**PROBLEM**
With the pictures left out, transcribe exactly the lines from the one with "Image resolution: width=2105" through the end of the data.

== RECORDS FOR THIS TASK ==

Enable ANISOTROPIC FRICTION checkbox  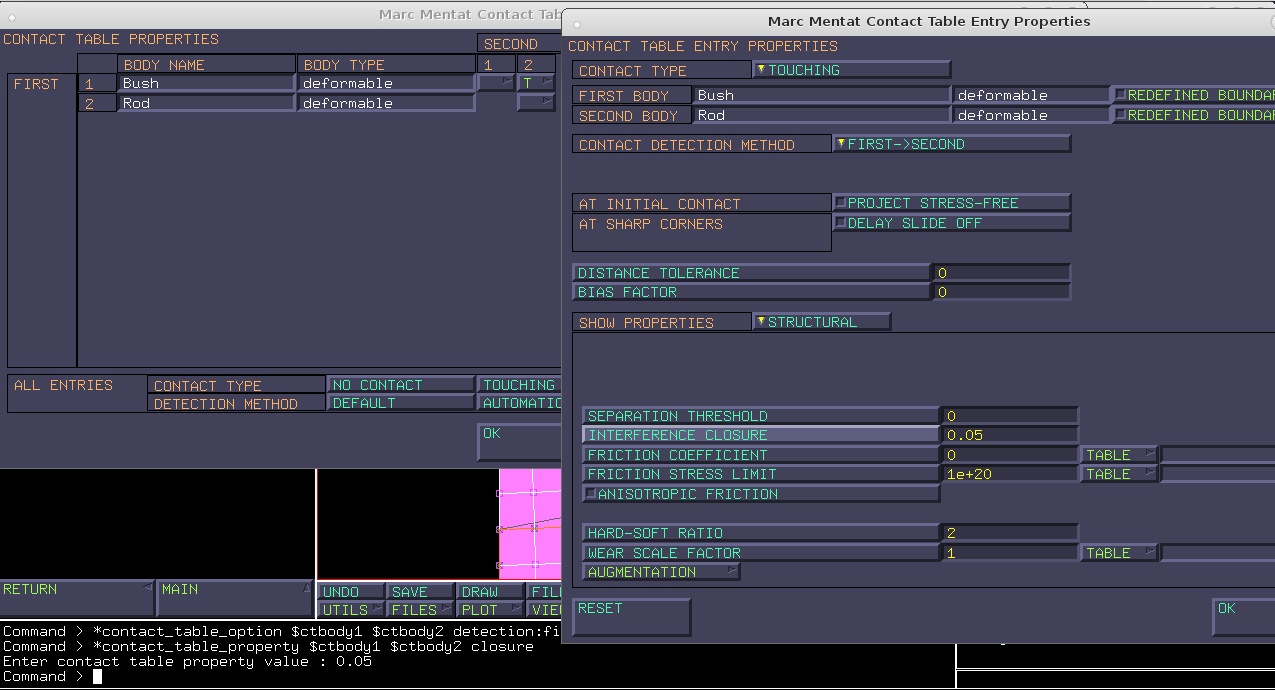[x=761, y=494]
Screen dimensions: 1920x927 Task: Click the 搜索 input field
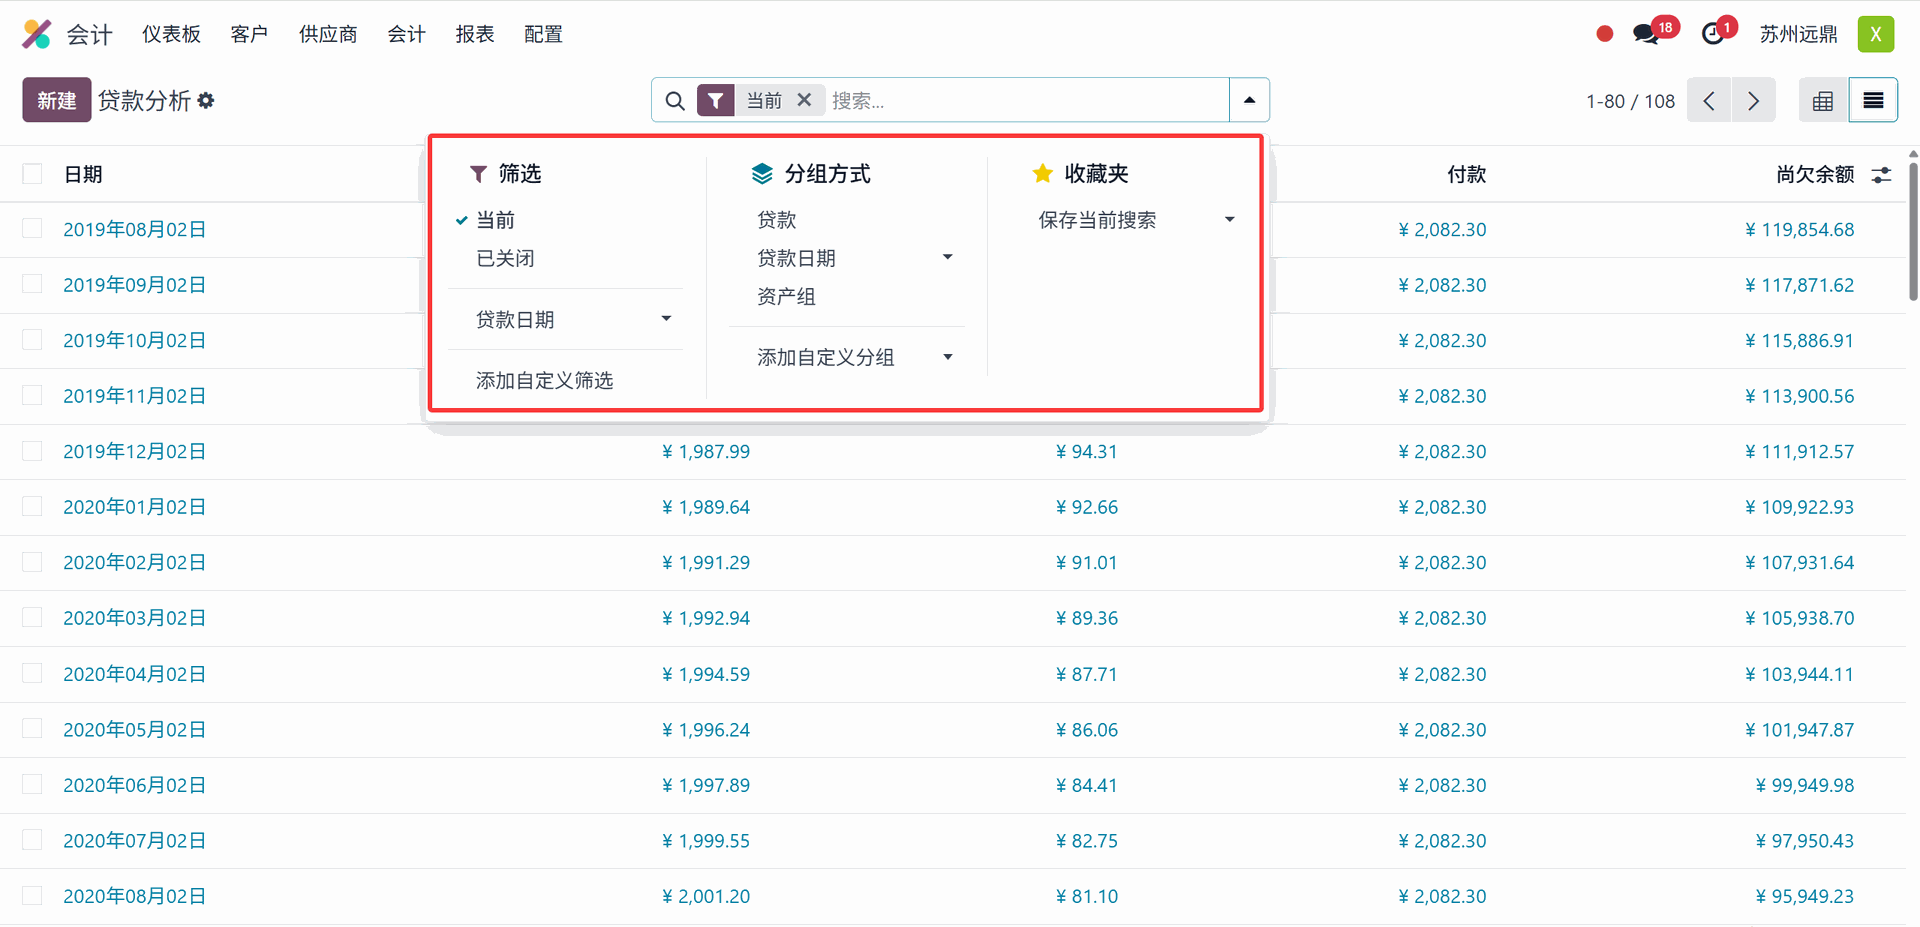click(1025, 101)
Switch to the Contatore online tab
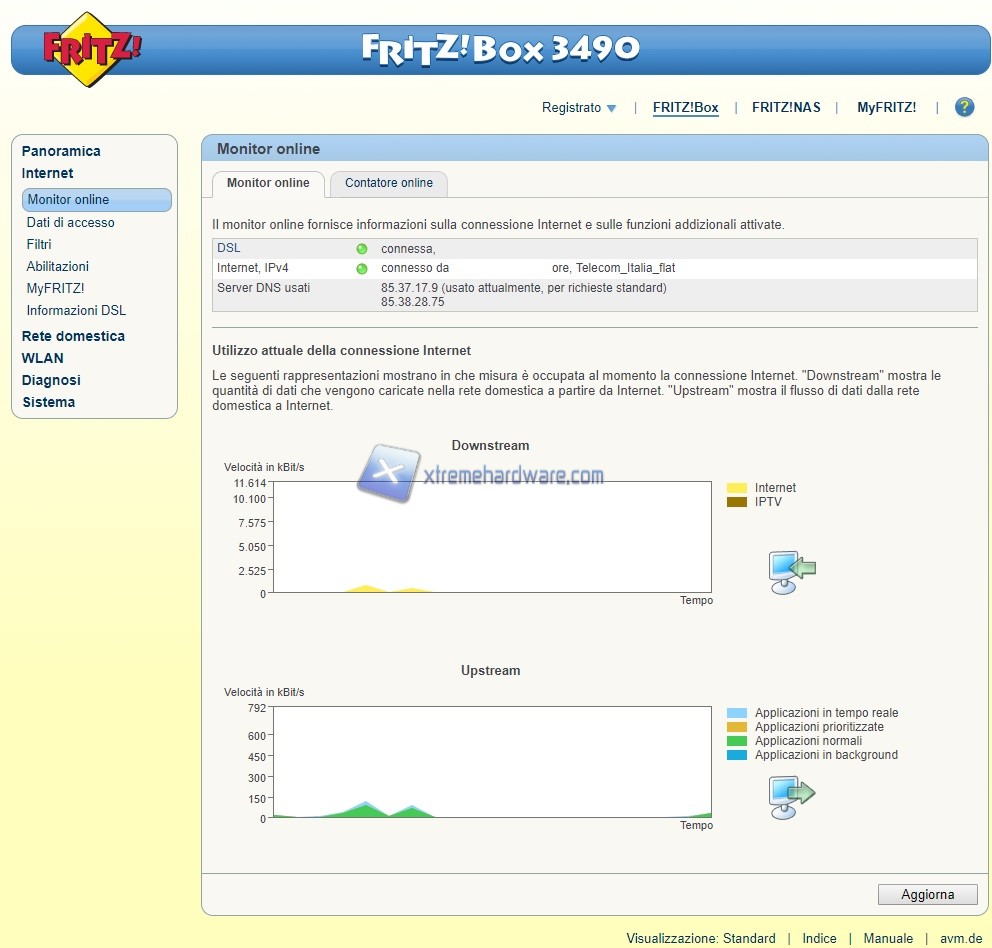The image size is (992, 948). 389,183
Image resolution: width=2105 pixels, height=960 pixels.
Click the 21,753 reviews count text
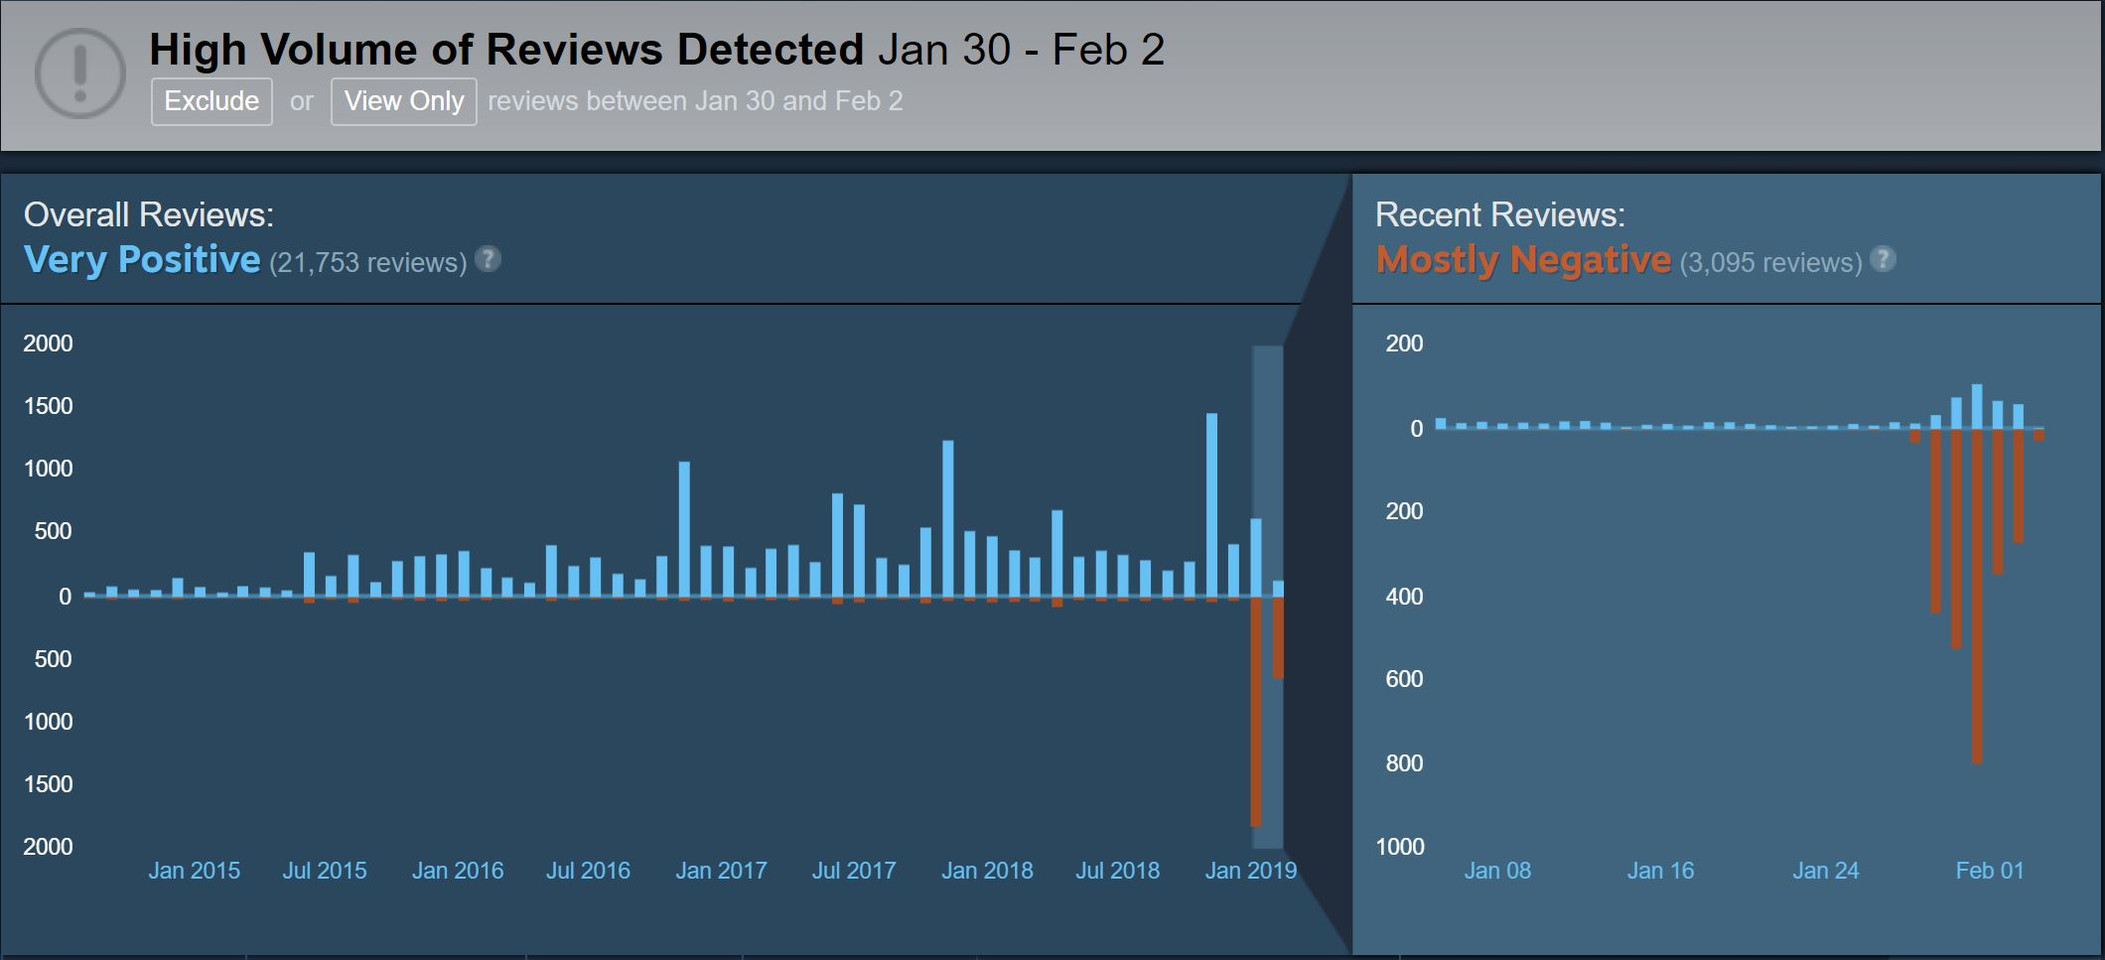[x=367, y=263]
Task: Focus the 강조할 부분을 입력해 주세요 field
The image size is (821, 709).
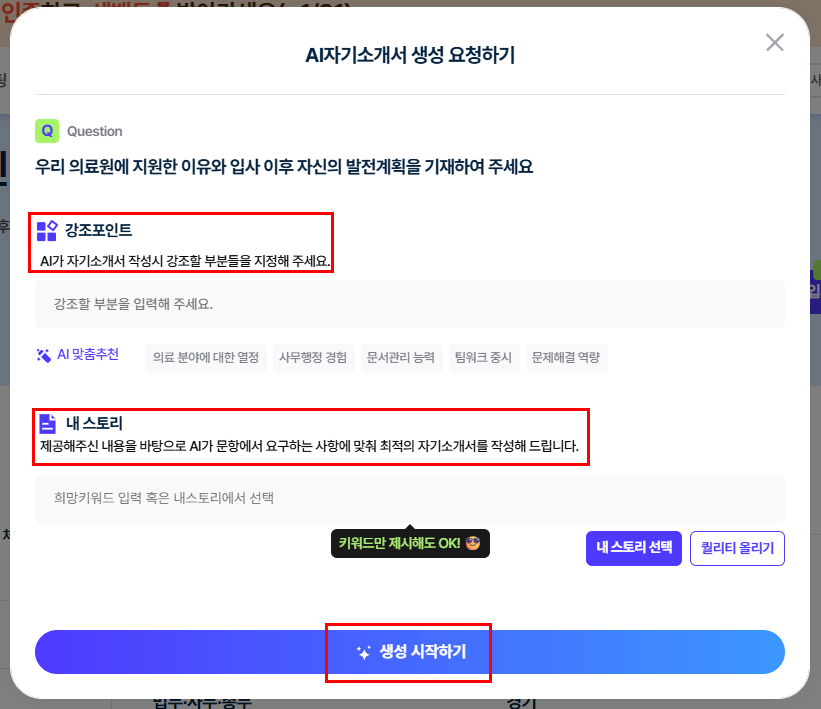Action: (409, 304)
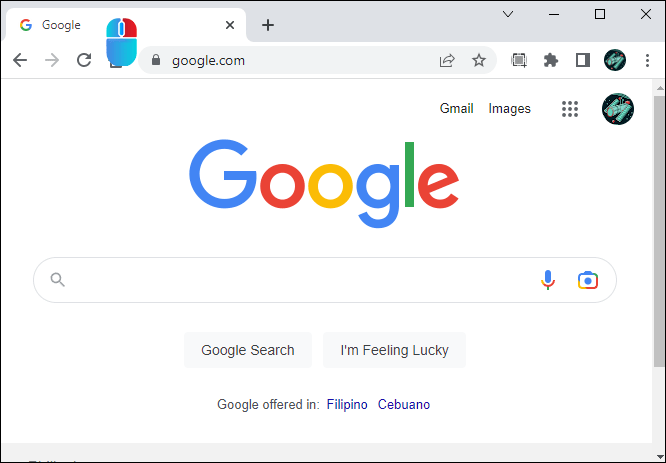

===

**ANSWER SPACE**
Image resolution: width=2105 pixels, height=960 pixels.
Click the 21,753 reviews count text
[x=367, y=263]
Task: Focus the 강조할 부분을 입력해 주세요 field
The image size is (821, 709).
Action: (409, 304)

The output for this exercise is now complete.